WORK REQUEST
If a line in the entries below includes "agent", pick it out and copy it.

Saved entries:
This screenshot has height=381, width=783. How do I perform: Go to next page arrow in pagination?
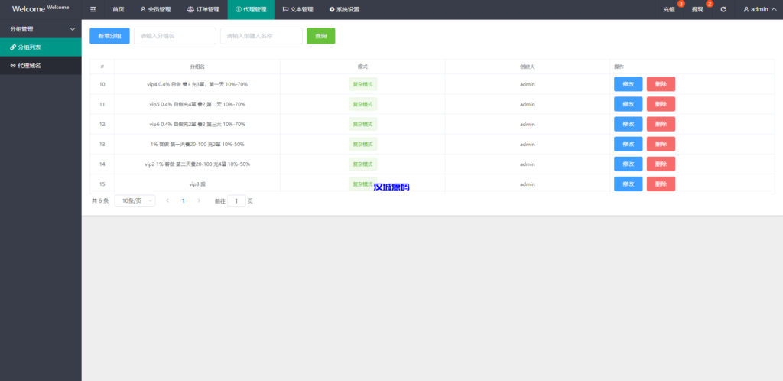200,200
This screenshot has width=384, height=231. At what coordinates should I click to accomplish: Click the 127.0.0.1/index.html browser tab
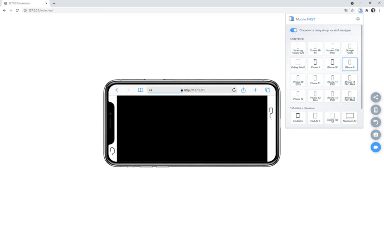[x=25, y=3]
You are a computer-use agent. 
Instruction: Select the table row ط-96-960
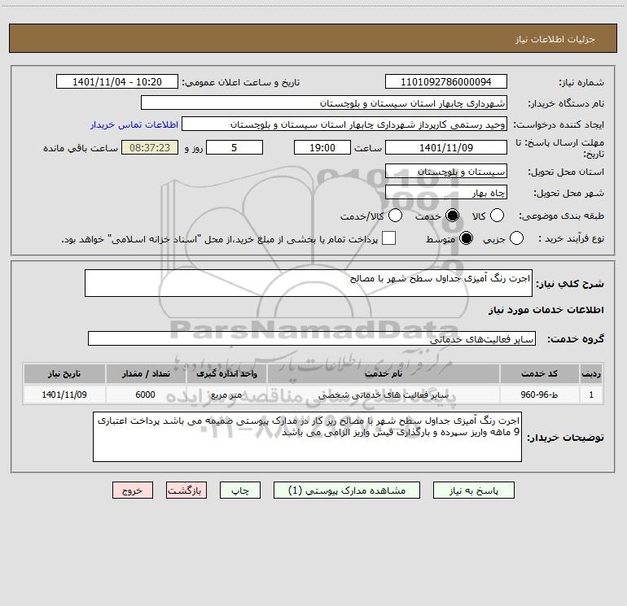pos(313,395)
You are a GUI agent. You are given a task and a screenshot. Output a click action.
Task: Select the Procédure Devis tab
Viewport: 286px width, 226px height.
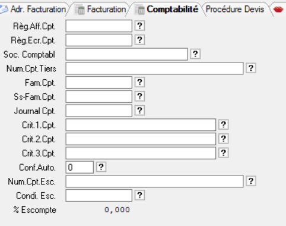[x=235, y=9]
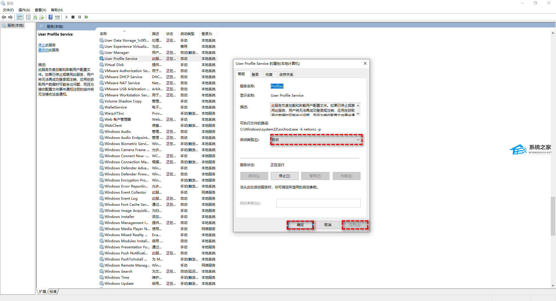Image resolution: width=556 pixels, height=301 pixels.
Task: Click the Pause Service toolbar icon
Action: (80, 17)
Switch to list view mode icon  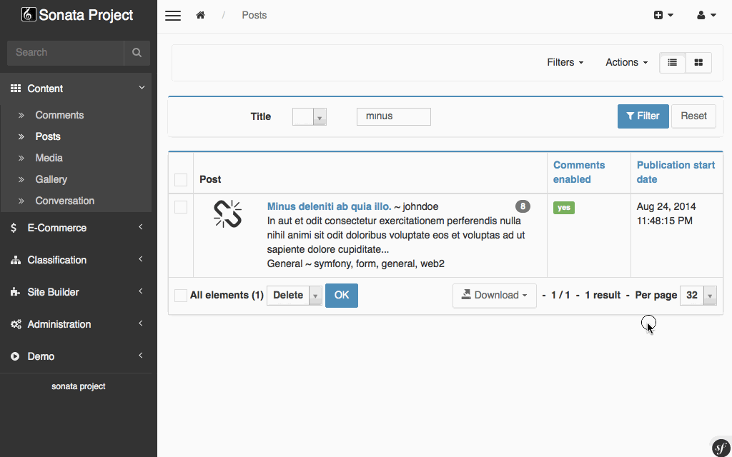673,63
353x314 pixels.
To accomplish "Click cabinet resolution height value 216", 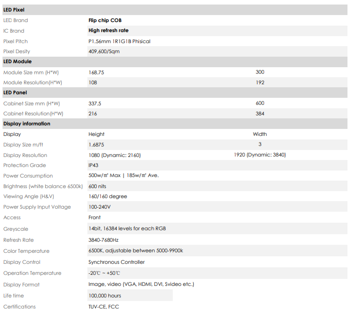I will click(92, 113).
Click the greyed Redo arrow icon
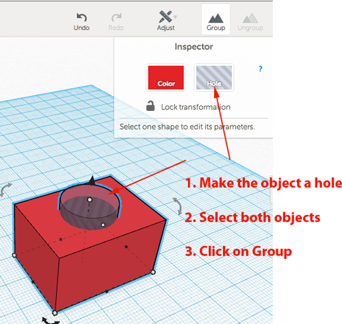The height and width of the screenshot is (324, 342). click(x=116, y=18)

OUTPUT FOR THIS EXERCISE
You are a computer-use agent. 
You are a GUI agent. You are given a task and a screenshot. Output a click action.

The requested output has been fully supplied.